# RECORDS PROVIDED
====

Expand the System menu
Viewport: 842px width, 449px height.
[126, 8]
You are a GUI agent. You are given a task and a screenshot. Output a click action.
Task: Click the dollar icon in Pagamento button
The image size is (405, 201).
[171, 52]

====

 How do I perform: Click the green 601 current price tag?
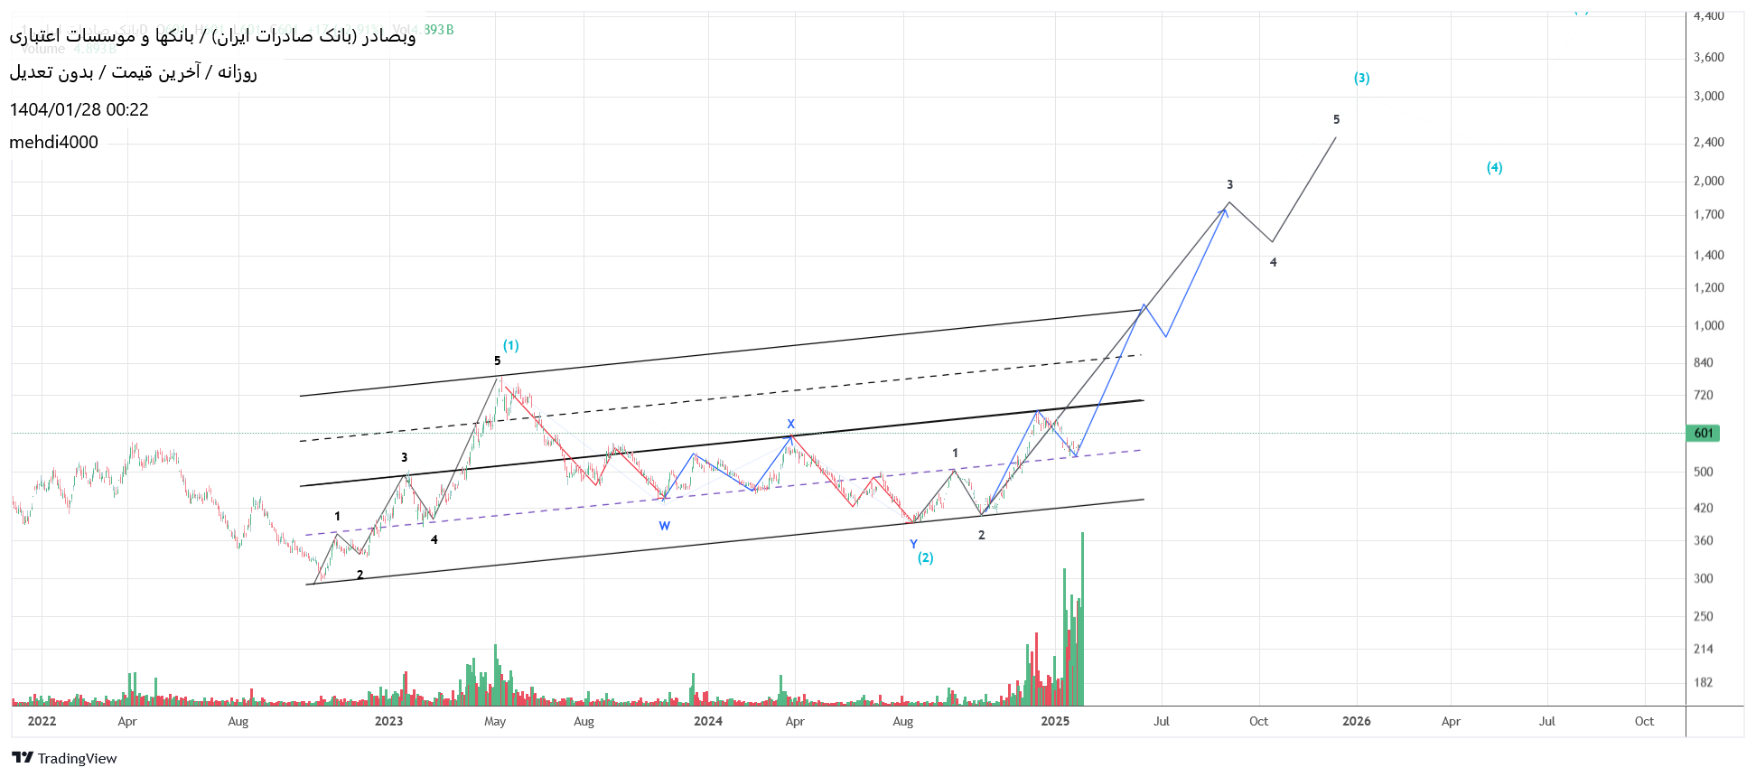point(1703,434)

====

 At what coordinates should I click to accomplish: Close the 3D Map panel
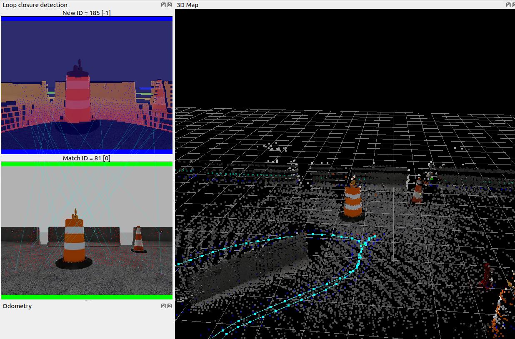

====

Update the rows that begin at the line containing "How do I perform: Click" and stop after the line containing "point(1703,434)". Replace "green" with "red", change nothing else, and leave the pictures out of your answer.

 How do I perform: Click the red 601 current price tag?
point(1703,434)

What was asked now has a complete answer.